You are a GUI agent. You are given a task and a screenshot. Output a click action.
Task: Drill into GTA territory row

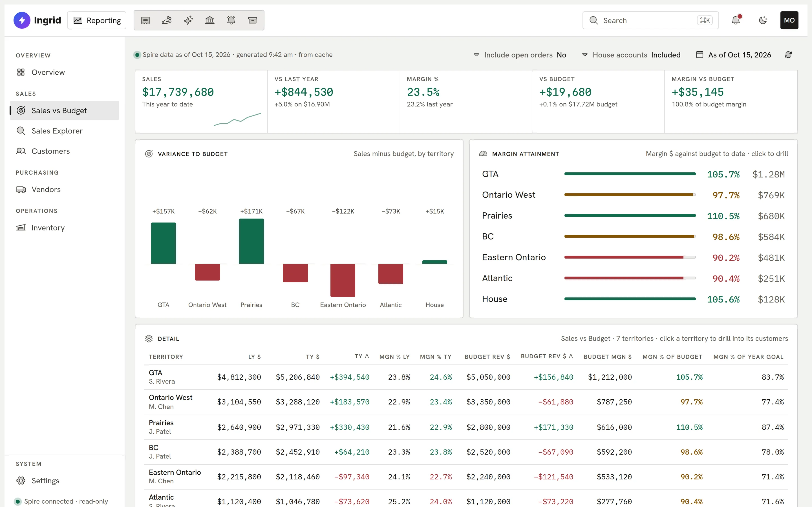click(x=466, y=377)
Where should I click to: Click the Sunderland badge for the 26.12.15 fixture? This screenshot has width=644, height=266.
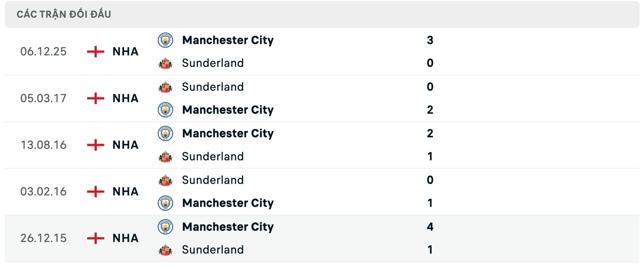[x=165, y=250]
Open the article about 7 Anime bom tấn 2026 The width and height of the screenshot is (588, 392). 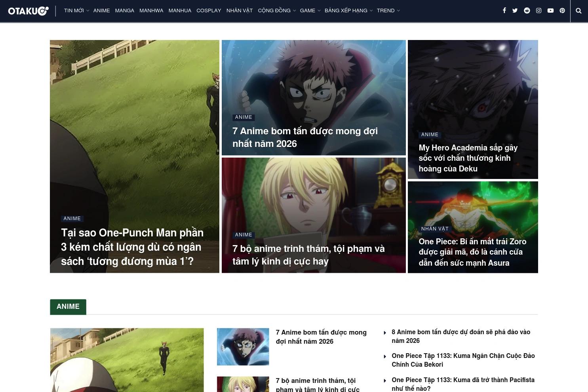[x=305, y=137]
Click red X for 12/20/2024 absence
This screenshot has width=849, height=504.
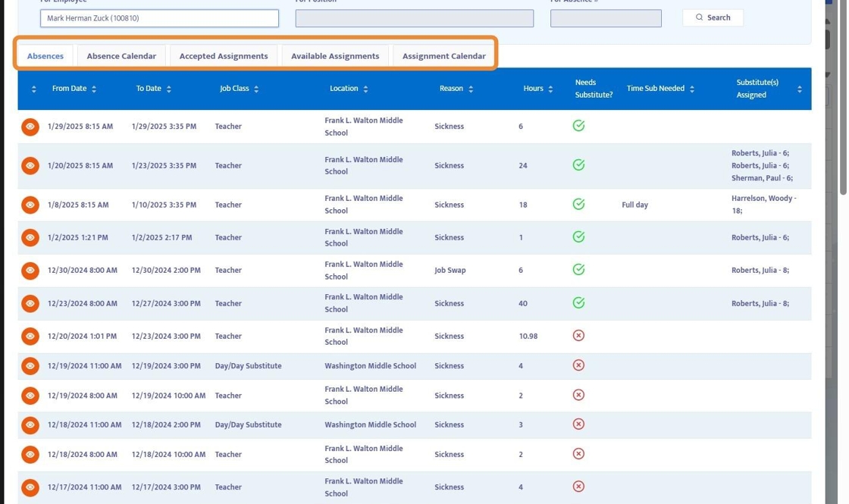pos(578,336)
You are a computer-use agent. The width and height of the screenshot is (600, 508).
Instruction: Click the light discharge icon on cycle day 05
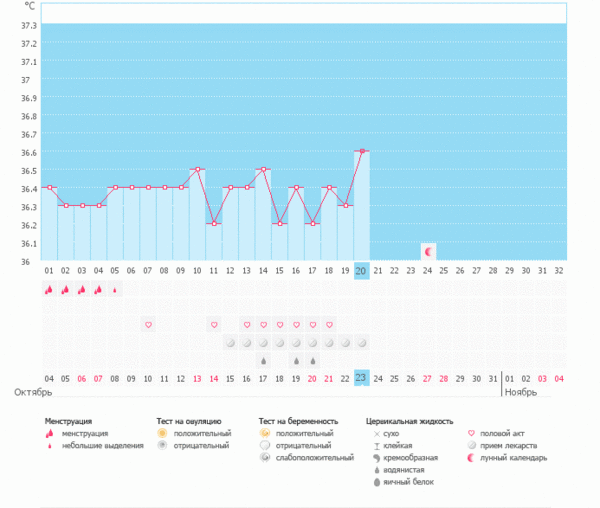point(115,291)
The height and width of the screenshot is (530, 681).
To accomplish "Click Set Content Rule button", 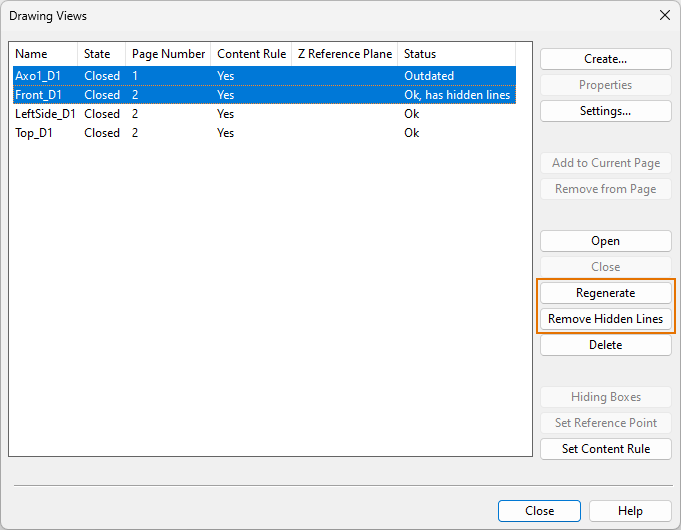I will [605, 449].
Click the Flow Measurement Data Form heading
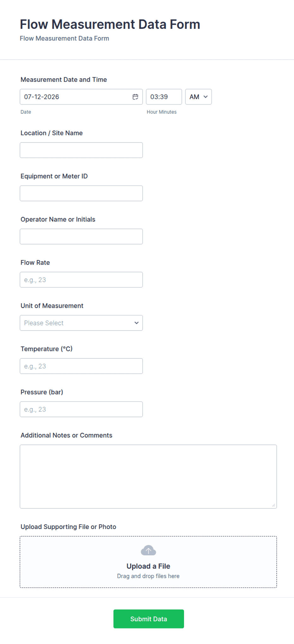The width and height of the screenshot is (294, 644). [x=110, y=24]
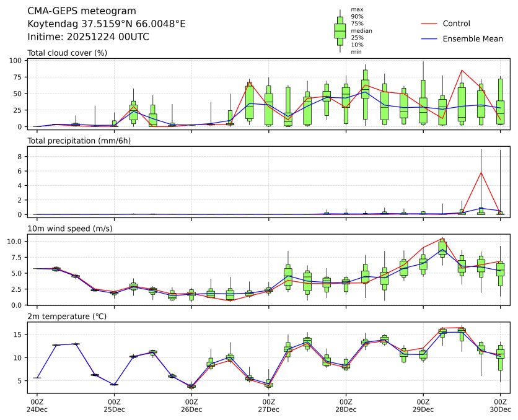Viewport: 518px width, 420px height.
Task: Click the 00Z 24Dec axis label
Action: pyautogui.click(x=37, y=406)
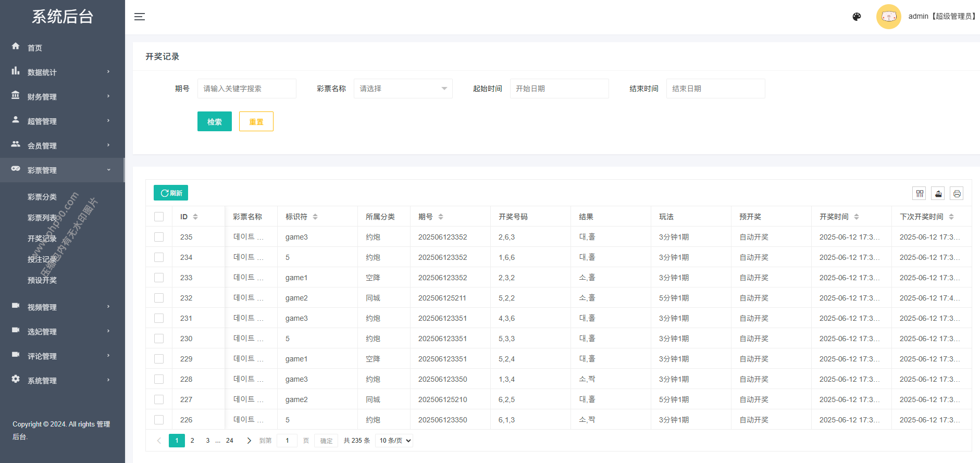
Task: Toggle the select-all checkbox in table header
Action: pyautogui.click(x=159, y=217)
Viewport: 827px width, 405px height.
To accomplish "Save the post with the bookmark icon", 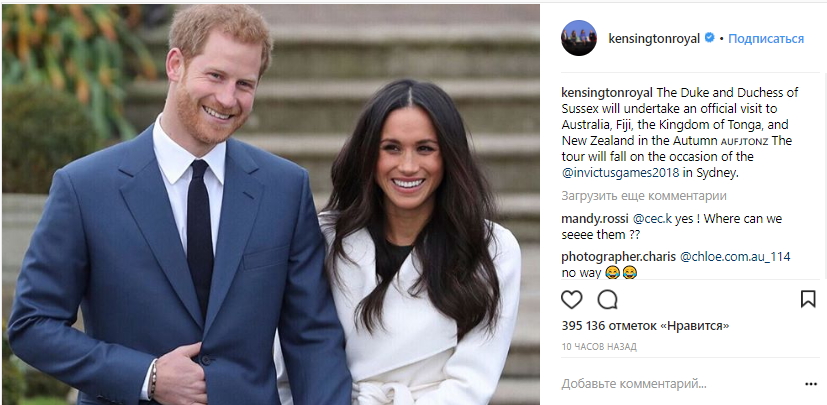I will (808, 299).
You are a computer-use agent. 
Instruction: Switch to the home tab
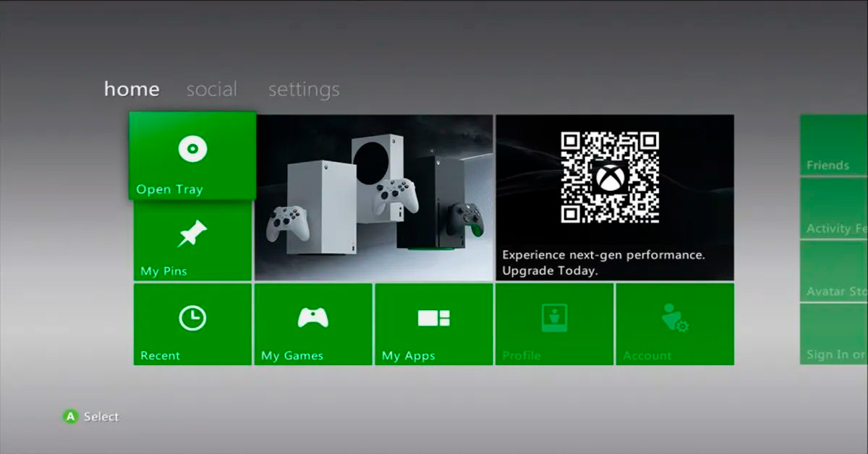click(x=132, y=90)
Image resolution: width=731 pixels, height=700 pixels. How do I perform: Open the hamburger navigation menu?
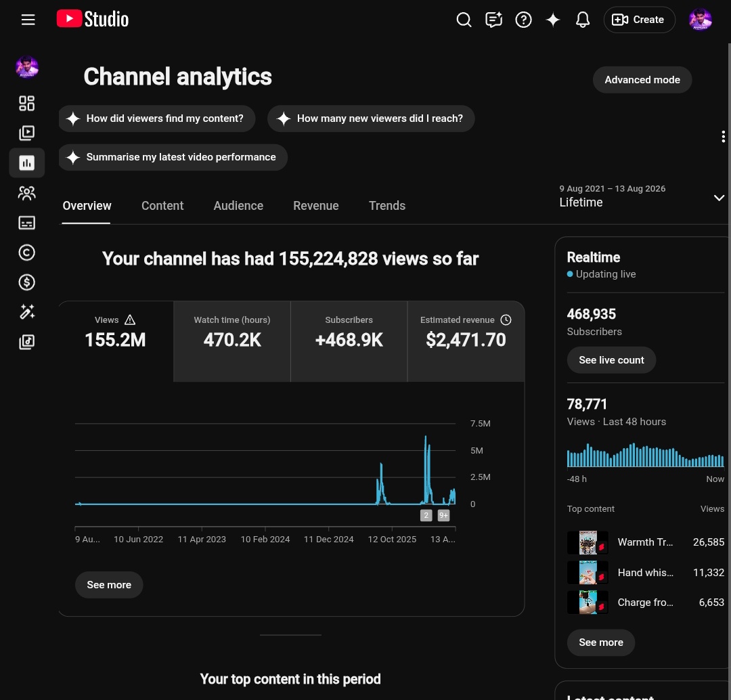point(28,20)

◇ ◇ ◇ ◇

REQUIREMENT:
Only a number is wanted here: how many lines of the data hold the string "computer".

TASK SOLUTION:
2